We will give back to heterosexuals a model that has profoundly more freedom and equality inherent to it. In other words, we will accomplish what conservatives, who had fought against gay marriage, had feared all along.

The trend toward assimilation follows years of implicit and explicit messages from high profile LGBT organizations that claim gays and lesbians are just like everyone else. As I point out in Gay Men and The New Way Forward, in past years, we could look to the gay media for ideas and vision, but most of it has long since abdicated that role. So much of gay culture now pressures gays and lesbians to conform.
 
Rejecting "Labels"

Among some young people, there seems to be a trend to eschew labels--to look upon sexual identity as limiting, to identify as "post-gay." Freedom, as the argument goes, lies in allowing oneself to be open and fluid. Labels restrict and place oneself in a box.

For people who fall along the trans spectrum, this argument makes total sense. The trans experience, as suggested in the name itself, transcends notions of fixed gender. Some trans people will choose to fully live in the gender other than how they presented at birth. Others feel more comfortable remaining somewhere in between. For bisexuals too, fluidity makes complete sense. If you find women and men sexually attractive, this gives you a broader perspective on gender than those who are completely heterosexual or homosexual.

But this trend seems to go well beyond trans and bi people. Notions of "gay" and "straight" seem to be blurring among some young people. And while this trend claims freedom as its cause, I cannot help but predict a train wreck at the end of it. 

To believe that one is similar to those who are different sends oneself a profound message of disrespect. When young people emerge from their experimentation and enter young to mid-adulthood, straight and gay men will diverge. Straight men will partner with women, and gay men will partner with men.

Straight men won't believe they are gay--there is far too much social programming to confuse them about their identity. Gay men, however, won't understand themselves--because they will have convinced themselves they were just like their counterparts who are, ultimately, different. Because they have eschewed a label, they won't meaningfully connect with other gay men. They won't have access to the cultural transfer that happens among gay people, because they will believe they are beyond it. In discarding an identity, in claiming to be "post-gay," they will lose themselves.
 
Why Come Out Again?

Specificity matters. It helps us understand ourselves. Identity, differences, and categories all help us distinguish who we are from who others are.

No doubt, humans are much more alike than we are different. But differences are real. When we convince ourselves that our differences don't exist or don't matter, we tell ourselves that we don't matter. This is what I worry most about for young gay men--that by embracing fluidity and eschewing labels, they are telling themselves they don't matter.
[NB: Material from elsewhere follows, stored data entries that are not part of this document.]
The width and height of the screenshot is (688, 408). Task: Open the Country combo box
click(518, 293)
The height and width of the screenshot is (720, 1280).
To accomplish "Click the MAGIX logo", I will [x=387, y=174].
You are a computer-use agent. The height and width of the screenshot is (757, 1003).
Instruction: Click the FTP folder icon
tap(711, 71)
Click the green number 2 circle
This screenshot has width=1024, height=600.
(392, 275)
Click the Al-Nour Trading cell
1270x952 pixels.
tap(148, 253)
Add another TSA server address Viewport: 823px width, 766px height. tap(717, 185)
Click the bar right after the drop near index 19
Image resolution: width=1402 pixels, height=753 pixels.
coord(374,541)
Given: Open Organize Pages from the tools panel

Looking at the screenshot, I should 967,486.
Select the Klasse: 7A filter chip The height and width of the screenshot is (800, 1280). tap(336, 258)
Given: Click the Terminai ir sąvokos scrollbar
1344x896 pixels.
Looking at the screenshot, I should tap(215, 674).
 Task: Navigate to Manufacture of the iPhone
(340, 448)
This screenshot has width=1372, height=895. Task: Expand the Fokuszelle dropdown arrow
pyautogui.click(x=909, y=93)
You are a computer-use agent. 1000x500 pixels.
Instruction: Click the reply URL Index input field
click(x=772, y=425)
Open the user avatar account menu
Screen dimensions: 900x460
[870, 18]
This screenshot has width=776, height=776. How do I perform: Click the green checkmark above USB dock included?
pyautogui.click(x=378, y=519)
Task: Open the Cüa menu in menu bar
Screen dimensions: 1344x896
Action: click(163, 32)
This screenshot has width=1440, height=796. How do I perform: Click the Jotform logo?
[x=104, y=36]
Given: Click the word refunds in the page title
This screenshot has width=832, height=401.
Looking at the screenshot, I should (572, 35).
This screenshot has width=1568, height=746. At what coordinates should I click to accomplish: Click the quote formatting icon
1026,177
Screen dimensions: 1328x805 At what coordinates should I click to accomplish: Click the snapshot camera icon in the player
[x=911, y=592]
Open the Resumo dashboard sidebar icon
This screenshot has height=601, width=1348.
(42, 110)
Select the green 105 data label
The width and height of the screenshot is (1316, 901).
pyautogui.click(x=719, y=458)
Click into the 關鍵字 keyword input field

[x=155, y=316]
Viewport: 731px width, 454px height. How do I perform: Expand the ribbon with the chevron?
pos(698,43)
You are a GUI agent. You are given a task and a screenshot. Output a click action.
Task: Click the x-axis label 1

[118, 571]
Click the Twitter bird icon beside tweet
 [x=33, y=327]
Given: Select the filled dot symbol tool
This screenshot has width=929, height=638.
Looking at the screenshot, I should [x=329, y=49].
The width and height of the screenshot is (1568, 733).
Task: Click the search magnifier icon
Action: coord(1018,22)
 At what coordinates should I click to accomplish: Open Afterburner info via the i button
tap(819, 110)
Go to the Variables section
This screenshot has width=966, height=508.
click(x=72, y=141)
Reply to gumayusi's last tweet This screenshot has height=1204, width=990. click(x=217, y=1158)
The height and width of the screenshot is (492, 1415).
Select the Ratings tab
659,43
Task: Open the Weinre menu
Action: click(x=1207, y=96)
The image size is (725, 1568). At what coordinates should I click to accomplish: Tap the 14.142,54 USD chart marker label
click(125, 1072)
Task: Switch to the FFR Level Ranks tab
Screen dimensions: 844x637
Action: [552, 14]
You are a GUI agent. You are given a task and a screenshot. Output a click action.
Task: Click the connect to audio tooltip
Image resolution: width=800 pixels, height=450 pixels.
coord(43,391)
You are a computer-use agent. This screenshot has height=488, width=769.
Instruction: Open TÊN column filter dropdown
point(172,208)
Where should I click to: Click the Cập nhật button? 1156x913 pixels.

For all these reasons, coming out as different and having special gifts takes on even greater urgency. Gays and lesbians, queer people, will never blend into the mainstream. We may convince ourselves we're doing so, but no one else will be fooled. When we distance ourselves from our differences and special gifts, we deprive everyone of their benefit. Everyone loses.

Coming out always takes courage and self-knowledge. Only when we come out can we recognize the closet we had been living in.

To echo the words of Harvey Milk, I invite you: "Come out! Come out as different and having special gifts!"